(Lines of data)
## START
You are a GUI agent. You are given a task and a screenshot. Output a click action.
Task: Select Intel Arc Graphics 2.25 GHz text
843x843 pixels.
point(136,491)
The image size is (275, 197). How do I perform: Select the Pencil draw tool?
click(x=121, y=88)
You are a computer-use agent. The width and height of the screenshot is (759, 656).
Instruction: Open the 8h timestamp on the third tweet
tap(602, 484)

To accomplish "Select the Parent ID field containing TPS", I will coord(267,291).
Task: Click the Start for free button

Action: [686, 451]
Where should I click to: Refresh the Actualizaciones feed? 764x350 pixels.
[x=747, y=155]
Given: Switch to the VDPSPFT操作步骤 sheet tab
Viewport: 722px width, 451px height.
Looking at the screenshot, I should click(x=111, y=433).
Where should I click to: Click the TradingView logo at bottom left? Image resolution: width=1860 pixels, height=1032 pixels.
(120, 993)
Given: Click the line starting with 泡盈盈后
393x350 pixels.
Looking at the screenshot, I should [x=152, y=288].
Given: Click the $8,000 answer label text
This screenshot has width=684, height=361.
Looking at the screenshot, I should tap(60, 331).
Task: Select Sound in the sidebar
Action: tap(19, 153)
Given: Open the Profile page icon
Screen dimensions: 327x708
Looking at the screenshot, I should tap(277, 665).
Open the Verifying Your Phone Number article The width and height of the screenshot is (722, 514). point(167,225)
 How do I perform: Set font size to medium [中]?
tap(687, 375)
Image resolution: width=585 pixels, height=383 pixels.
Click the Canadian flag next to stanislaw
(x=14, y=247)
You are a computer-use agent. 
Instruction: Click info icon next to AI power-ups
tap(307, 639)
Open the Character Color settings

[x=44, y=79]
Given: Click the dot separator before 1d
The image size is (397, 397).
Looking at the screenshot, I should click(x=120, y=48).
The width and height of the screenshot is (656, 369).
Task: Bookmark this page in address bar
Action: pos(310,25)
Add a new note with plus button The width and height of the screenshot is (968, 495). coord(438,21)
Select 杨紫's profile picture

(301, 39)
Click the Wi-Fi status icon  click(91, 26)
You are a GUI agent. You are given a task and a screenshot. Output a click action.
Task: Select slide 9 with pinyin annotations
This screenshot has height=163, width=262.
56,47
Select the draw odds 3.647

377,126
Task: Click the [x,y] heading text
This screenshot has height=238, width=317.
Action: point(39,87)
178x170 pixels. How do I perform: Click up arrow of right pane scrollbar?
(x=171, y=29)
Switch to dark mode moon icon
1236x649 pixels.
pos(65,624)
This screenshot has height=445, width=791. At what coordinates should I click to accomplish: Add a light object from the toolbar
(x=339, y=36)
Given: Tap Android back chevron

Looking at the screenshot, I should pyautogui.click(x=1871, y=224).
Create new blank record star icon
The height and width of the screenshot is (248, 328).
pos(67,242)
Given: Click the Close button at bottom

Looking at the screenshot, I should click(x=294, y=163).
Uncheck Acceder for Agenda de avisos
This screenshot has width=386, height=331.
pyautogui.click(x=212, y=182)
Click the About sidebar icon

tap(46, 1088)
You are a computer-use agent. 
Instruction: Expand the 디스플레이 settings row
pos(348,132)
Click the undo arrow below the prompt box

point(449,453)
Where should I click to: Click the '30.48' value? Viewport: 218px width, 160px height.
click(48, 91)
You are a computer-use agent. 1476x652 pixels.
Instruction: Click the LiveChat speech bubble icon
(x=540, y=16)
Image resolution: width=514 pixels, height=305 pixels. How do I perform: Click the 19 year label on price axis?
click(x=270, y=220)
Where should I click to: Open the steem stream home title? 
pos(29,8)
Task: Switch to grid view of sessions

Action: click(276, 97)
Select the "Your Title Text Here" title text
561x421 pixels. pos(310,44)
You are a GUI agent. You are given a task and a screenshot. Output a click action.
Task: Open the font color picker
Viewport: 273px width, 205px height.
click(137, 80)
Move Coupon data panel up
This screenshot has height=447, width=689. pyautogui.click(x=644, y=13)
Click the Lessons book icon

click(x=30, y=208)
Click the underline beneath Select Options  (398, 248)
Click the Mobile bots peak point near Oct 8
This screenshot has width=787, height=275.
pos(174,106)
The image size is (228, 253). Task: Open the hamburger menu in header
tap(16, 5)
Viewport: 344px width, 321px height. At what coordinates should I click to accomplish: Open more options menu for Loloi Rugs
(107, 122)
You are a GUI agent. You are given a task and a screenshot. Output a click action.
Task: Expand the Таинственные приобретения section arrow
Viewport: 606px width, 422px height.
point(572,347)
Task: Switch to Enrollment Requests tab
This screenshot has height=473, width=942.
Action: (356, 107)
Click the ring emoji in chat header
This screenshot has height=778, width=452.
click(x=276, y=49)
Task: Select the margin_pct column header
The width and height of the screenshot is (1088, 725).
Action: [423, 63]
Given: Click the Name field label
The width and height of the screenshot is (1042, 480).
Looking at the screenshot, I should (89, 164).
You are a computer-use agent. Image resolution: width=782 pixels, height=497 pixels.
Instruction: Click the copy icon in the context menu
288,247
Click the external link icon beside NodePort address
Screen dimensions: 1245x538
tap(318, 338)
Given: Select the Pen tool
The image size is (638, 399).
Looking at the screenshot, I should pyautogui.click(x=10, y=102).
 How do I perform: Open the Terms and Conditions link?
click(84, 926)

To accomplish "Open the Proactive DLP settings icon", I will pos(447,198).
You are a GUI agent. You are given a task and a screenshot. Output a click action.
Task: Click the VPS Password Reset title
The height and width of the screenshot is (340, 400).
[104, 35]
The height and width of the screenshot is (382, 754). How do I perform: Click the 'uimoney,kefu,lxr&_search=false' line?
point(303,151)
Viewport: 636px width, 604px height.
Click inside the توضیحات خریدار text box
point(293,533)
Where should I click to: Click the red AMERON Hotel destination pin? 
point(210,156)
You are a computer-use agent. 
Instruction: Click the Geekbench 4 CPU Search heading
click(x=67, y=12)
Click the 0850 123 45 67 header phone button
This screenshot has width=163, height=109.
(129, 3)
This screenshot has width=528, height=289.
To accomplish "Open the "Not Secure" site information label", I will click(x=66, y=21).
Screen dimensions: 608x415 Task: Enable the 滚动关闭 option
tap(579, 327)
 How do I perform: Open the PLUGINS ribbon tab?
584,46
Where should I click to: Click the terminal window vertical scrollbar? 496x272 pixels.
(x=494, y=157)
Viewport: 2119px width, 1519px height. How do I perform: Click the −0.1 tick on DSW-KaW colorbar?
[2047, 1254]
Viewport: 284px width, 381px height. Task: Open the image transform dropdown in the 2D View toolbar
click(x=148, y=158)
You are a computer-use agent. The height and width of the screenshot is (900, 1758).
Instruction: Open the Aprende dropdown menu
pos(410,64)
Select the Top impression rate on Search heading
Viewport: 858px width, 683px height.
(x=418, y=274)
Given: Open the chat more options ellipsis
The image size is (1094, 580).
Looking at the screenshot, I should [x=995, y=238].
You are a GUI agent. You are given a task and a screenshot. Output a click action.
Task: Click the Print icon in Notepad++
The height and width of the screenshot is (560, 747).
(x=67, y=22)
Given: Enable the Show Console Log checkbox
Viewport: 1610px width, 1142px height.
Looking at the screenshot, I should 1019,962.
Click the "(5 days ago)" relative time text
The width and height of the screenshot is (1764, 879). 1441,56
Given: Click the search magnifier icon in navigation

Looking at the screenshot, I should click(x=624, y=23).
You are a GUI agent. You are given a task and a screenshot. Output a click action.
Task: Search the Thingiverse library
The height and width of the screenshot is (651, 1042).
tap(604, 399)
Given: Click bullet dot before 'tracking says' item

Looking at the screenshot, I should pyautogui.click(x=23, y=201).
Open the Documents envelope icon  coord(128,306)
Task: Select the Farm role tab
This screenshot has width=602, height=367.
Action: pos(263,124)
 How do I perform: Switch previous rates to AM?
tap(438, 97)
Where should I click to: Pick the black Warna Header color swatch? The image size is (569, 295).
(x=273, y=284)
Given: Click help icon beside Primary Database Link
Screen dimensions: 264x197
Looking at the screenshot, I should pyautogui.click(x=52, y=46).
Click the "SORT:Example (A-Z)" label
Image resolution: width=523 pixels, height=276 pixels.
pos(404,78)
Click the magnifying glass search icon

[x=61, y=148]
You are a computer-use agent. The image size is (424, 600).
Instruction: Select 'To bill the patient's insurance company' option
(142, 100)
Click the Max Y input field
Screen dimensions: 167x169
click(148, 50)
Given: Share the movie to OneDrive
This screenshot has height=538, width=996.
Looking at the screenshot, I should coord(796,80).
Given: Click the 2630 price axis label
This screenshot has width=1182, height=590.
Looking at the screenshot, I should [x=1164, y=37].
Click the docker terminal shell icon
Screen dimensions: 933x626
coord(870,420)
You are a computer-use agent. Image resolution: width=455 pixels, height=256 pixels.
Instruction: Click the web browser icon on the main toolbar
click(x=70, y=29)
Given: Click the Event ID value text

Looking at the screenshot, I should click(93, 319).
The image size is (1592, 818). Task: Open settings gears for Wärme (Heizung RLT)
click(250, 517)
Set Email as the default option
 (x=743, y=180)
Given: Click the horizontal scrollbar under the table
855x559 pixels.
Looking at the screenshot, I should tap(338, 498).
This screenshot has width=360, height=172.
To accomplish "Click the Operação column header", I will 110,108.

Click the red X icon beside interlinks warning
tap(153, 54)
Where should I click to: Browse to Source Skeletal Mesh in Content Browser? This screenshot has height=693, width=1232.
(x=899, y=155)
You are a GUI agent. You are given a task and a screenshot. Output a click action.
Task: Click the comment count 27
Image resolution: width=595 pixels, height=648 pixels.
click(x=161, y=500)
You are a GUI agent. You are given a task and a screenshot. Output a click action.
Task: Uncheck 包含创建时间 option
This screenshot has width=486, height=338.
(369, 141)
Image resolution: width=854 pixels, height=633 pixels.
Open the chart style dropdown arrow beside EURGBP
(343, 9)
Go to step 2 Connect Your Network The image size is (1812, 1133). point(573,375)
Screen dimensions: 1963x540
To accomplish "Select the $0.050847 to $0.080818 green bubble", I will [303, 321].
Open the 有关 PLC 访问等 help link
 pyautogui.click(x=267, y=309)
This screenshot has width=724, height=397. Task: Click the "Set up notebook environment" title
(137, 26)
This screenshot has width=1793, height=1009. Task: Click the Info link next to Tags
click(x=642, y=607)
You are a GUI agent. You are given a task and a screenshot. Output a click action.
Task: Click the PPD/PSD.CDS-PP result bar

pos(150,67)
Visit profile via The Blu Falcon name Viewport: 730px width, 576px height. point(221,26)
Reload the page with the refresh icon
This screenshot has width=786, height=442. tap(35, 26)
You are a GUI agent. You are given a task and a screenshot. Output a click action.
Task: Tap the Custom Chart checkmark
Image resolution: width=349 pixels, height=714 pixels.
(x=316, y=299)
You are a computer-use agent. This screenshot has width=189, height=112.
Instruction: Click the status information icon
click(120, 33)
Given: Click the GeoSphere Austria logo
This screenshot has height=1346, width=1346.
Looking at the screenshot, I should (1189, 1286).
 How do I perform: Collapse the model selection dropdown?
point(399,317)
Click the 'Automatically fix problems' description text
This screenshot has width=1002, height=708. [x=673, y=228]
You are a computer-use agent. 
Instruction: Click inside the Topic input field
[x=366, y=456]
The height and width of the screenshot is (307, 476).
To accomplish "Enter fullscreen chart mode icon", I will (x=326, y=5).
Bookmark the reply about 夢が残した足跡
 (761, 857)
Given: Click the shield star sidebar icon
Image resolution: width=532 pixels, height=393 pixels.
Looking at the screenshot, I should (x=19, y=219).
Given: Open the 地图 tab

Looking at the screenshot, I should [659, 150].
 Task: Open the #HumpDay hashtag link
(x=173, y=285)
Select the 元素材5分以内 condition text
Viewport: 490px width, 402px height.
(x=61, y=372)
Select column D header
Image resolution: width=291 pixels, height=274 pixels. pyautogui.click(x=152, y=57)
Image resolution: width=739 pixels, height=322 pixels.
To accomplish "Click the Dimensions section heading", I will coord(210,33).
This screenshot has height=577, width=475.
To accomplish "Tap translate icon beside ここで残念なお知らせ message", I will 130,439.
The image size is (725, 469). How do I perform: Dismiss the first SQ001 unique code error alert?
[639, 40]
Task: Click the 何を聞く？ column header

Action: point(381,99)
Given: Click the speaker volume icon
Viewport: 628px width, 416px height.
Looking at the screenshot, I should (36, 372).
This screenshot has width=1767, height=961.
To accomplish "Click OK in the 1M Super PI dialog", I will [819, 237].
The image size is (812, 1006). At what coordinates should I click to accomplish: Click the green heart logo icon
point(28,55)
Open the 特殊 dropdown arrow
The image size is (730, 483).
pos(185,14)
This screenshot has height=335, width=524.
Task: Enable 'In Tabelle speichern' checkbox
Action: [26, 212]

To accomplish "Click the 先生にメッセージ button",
## END
Problem to work on
Set down the lines shown above exactly, beginning at the line that contains "Given: Click the line starting with 泡盈盈后" and stopping after the line that contains "Action: tap(19, 153)".

Result of this exercise
Given: Click the line starting with 泡盈盈后
393x350 pixels.
Looking at the screenshot, I should [x=152, y=288].
Given: Click the $8,000 answer label text
This screenshot has width=684, height=361.
Looking at the screenshot, I should tap(60, 331).
Task: Select Sound in the sidebar
Action: tap(19, 153)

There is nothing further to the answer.